From the data below, set down exactly the lines between the one holding "You are a computer-use agent. The image size is (1456, 836)." and the one holding "Task: Click the dollar", inclusive, and no others.

━━━━━━━━

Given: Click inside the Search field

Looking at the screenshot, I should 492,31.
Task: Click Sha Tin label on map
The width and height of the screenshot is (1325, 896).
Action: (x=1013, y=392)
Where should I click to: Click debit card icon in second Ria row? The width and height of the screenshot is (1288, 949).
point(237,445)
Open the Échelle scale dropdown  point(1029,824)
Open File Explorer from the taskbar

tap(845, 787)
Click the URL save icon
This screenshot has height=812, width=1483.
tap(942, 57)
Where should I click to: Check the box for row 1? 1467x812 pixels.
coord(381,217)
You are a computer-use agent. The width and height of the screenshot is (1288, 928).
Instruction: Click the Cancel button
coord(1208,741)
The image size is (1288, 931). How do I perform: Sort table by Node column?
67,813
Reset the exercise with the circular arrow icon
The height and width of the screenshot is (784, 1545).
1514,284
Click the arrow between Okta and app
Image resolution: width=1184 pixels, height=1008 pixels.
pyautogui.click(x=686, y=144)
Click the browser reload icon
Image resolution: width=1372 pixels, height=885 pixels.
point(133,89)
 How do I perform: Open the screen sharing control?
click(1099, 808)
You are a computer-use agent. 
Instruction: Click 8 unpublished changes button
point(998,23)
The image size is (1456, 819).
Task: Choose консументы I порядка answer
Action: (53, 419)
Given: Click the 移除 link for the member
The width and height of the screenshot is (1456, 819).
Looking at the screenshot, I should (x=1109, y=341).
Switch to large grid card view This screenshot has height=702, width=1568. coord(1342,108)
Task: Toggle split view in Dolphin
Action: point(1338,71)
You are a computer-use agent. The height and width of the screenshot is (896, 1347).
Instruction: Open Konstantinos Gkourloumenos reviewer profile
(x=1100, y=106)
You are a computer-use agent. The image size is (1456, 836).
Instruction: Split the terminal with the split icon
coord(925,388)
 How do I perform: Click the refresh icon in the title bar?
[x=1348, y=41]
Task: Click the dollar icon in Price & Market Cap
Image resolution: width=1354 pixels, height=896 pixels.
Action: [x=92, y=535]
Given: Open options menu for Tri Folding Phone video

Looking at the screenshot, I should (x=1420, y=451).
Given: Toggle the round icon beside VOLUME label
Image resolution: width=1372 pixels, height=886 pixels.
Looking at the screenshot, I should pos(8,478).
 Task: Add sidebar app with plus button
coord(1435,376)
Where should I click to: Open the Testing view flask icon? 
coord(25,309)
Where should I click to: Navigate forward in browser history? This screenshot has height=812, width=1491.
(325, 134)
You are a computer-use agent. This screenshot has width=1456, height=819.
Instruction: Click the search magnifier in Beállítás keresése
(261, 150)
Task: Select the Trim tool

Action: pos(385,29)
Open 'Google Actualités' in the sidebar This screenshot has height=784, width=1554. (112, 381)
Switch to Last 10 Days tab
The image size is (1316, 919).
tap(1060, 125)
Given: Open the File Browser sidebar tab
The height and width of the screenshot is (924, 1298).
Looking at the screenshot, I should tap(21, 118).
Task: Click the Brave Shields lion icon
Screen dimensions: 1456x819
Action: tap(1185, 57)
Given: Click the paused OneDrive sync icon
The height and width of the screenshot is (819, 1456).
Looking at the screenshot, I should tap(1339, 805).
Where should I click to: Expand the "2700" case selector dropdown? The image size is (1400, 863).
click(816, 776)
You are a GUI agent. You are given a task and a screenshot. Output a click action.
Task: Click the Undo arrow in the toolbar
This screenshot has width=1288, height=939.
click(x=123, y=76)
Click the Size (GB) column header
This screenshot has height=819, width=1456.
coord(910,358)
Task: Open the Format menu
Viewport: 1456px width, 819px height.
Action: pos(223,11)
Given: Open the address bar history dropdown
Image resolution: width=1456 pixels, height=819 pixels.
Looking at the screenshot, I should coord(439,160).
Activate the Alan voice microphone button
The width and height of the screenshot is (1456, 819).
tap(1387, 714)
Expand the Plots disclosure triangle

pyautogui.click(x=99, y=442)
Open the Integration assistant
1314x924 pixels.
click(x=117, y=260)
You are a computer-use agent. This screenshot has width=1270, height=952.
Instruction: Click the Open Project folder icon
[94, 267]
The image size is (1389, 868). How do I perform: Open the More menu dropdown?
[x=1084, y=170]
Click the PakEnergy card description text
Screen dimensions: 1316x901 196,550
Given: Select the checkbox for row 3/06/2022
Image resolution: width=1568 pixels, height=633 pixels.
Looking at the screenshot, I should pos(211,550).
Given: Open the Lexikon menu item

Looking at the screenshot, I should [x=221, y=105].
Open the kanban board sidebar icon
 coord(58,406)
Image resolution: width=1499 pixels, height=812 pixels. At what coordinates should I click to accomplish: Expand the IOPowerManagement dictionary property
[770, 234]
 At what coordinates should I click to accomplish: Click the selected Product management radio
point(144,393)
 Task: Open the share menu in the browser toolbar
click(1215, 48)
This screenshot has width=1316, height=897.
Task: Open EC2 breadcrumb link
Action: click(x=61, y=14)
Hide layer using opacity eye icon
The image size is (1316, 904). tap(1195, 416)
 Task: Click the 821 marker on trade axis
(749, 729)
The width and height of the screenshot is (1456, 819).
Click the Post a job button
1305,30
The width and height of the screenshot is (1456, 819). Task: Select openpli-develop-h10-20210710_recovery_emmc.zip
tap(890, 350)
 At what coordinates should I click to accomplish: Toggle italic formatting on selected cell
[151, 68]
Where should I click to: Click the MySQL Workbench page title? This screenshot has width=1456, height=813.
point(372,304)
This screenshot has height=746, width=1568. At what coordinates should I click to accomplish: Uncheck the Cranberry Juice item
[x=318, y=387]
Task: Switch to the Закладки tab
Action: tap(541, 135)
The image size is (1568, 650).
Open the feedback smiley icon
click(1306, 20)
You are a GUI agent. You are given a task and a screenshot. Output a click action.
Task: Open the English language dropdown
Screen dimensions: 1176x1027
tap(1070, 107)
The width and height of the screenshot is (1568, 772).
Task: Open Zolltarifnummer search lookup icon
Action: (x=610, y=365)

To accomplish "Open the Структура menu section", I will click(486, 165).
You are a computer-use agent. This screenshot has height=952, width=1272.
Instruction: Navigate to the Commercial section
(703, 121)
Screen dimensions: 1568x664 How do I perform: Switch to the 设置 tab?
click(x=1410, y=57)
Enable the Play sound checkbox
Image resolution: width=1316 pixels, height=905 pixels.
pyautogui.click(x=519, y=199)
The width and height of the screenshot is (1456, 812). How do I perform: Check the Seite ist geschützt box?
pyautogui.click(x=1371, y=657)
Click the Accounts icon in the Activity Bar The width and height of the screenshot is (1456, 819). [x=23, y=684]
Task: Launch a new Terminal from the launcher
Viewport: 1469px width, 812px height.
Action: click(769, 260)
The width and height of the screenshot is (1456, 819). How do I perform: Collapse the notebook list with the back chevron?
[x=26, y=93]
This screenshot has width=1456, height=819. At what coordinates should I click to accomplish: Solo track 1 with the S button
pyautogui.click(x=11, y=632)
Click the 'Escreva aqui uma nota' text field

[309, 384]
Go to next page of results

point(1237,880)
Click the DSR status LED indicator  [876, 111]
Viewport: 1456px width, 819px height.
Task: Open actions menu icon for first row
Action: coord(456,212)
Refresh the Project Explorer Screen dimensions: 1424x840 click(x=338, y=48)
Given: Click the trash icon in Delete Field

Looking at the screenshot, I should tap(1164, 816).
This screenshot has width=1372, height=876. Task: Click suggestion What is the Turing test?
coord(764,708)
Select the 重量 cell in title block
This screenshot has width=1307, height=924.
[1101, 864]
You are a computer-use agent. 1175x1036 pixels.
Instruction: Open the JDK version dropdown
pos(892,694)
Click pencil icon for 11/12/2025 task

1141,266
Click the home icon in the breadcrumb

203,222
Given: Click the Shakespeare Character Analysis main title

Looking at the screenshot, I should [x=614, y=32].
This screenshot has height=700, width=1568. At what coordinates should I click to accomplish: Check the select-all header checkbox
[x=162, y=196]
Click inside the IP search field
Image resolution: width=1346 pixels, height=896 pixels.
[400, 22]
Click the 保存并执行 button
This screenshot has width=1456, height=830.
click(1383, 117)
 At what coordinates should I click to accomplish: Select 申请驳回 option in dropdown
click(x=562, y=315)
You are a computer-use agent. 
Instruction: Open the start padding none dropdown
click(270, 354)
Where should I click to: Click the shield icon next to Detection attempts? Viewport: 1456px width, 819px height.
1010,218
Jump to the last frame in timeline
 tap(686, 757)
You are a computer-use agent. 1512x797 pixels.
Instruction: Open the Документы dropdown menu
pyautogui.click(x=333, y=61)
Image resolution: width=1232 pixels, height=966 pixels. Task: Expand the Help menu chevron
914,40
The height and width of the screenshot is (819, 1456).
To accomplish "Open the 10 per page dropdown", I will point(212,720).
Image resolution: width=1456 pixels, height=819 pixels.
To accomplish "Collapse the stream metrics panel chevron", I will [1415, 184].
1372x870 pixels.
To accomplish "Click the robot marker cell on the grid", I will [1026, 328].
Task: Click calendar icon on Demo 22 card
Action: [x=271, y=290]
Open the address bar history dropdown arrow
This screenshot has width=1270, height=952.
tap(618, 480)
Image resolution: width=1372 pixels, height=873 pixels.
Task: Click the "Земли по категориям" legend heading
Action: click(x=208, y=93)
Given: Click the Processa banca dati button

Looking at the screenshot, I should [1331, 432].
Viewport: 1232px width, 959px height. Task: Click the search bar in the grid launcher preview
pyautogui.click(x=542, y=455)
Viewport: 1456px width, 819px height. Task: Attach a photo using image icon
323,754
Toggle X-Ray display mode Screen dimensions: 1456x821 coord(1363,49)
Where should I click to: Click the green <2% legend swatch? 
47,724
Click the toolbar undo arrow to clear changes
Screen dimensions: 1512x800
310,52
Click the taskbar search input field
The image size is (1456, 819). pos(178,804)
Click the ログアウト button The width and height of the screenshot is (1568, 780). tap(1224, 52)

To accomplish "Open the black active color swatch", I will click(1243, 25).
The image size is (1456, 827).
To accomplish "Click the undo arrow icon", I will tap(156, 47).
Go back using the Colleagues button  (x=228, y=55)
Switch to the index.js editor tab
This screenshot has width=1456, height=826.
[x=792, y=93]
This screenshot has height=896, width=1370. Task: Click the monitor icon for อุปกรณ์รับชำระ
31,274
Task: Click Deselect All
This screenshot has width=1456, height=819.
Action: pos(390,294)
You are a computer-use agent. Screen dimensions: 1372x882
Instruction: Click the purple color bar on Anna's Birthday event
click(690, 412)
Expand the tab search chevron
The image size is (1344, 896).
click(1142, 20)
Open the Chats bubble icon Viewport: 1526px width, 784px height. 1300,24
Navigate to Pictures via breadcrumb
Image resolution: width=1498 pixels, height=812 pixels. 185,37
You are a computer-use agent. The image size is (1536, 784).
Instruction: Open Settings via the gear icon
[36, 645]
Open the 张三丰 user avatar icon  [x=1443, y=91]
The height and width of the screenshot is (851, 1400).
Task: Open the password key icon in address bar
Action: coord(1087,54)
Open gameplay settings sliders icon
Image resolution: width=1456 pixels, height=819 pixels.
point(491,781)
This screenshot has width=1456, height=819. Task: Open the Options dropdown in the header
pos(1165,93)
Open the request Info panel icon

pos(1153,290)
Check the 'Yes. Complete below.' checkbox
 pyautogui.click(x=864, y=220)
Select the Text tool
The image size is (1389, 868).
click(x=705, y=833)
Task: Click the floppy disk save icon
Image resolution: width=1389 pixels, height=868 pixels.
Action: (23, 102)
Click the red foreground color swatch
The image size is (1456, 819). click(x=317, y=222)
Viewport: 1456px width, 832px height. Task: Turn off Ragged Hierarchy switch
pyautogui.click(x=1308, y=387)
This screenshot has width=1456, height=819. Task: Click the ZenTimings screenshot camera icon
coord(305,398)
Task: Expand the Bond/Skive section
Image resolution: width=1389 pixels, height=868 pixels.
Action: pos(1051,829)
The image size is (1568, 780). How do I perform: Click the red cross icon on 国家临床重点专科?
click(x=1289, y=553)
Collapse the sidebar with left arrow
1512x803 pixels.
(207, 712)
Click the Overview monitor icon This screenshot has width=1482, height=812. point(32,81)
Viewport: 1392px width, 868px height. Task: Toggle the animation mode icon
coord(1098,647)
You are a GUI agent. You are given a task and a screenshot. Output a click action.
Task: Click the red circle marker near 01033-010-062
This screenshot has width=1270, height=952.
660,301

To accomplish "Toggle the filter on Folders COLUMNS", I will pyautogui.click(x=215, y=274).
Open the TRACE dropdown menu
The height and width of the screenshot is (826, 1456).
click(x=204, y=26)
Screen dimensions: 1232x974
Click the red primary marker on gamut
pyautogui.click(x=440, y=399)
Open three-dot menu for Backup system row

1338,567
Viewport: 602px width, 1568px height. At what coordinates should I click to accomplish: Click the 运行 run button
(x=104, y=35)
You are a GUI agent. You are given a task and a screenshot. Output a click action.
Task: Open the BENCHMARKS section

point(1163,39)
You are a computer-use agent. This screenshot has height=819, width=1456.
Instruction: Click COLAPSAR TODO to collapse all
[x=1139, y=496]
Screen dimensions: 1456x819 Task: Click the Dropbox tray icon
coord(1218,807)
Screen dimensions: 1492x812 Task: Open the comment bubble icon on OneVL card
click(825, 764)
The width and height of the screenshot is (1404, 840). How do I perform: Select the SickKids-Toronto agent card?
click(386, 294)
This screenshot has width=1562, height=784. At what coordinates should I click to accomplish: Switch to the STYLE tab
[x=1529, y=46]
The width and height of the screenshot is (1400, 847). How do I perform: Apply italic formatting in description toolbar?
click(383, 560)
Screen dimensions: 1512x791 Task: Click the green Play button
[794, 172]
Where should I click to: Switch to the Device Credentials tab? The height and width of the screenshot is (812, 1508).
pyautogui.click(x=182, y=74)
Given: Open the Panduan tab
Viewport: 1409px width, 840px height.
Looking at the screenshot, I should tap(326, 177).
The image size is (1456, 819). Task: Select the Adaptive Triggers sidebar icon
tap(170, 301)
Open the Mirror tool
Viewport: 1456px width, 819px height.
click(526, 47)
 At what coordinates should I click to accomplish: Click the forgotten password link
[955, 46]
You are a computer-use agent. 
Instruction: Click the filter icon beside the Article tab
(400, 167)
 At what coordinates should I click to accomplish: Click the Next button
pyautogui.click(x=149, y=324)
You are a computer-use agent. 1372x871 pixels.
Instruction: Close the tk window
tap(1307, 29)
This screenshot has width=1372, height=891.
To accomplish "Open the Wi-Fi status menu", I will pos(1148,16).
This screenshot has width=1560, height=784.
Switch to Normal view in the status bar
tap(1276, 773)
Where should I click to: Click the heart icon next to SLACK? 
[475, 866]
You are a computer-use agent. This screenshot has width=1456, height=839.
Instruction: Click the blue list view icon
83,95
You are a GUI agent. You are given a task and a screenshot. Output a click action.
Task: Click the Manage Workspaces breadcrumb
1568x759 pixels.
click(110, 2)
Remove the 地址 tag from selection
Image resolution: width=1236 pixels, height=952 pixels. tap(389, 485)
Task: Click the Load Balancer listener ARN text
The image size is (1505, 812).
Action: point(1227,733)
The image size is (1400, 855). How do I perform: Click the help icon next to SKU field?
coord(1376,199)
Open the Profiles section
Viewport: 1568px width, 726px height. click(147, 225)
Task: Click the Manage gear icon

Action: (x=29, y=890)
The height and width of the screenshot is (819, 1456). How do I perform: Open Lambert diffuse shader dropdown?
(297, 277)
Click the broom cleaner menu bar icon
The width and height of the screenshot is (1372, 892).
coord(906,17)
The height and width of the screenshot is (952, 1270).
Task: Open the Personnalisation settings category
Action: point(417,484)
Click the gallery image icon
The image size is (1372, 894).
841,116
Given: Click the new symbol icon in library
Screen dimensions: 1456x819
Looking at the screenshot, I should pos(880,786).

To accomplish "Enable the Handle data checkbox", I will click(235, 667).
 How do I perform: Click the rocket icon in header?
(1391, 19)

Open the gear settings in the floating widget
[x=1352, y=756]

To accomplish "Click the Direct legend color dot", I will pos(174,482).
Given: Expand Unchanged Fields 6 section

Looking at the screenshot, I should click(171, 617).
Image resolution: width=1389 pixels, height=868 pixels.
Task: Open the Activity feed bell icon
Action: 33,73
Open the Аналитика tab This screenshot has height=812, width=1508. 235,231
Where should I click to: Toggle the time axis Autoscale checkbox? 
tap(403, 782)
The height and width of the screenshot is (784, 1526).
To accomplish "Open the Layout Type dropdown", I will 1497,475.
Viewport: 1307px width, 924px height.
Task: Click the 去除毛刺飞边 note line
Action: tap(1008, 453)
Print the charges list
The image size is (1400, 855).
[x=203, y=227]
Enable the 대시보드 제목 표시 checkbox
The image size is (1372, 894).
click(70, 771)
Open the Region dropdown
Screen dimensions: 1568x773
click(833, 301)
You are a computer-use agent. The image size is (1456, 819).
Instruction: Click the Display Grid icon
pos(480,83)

━━━━━━━━

■ Result of the task ■
You are a computer-use agent. The image size is (1456, 836).
Instruction: Split the terminal with the split icon
coord(925,388)
 How do I perform: Click the refresh icon in the title bar?
[x=1348, y=41]
Task: Click the dollar icon in Price & Market Cap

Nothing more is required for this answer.